TASK BRIEF
Out of the listing below, copy every line that carries the string "Open".

RECORD SET
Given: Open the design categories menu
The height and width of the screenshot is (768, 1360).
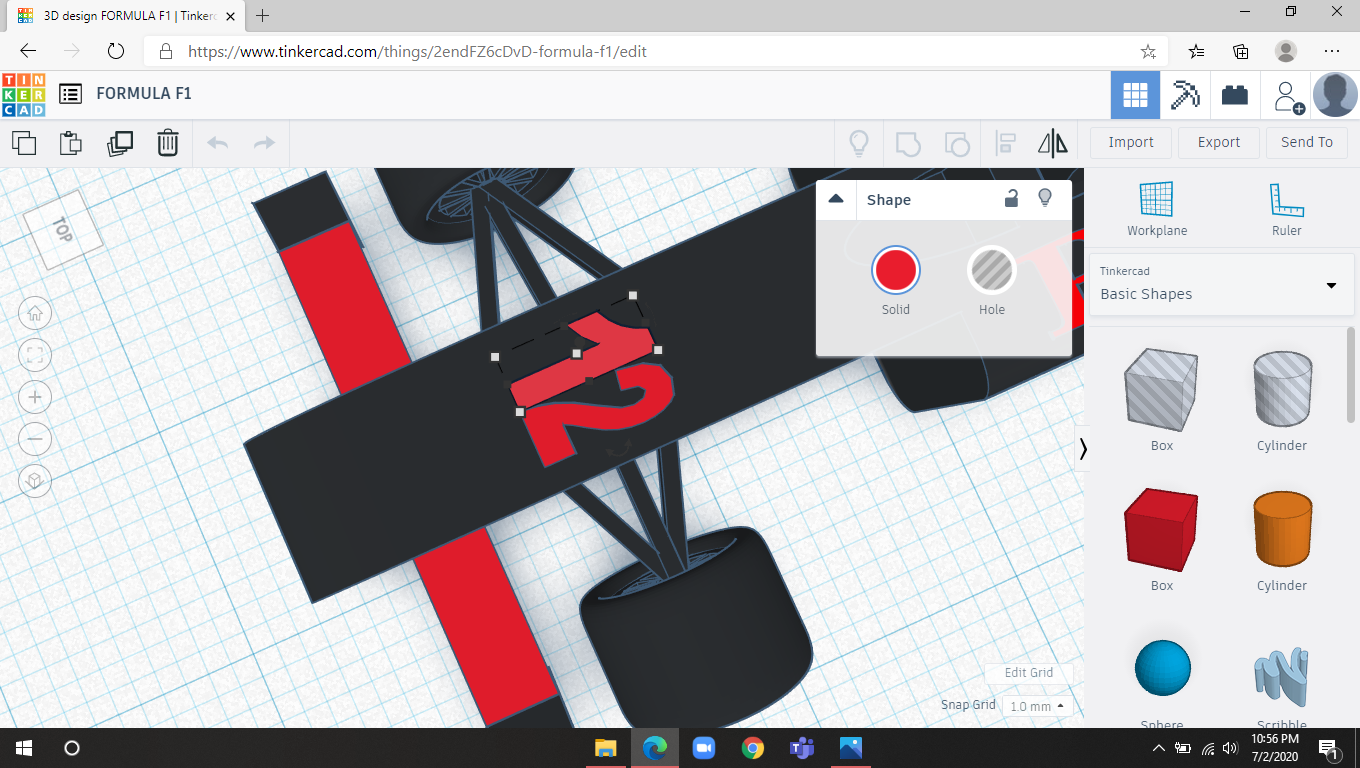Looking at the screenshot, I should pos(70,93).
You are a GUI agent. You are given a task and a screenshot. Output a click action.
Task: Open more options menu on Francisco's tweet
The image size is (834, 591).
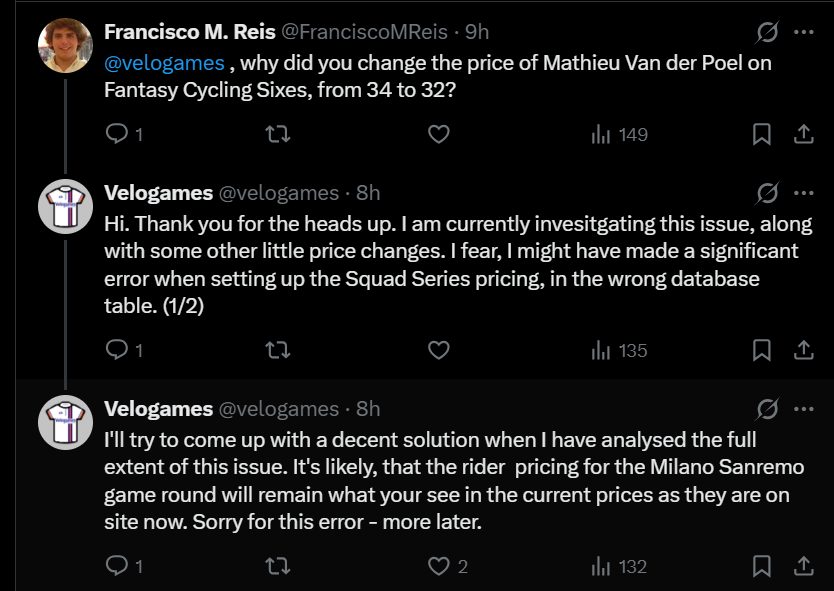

OUTPUT OF THE EXERCISE
Given: Open the design categories menu
Task: Open more options menu on Francisco's tweet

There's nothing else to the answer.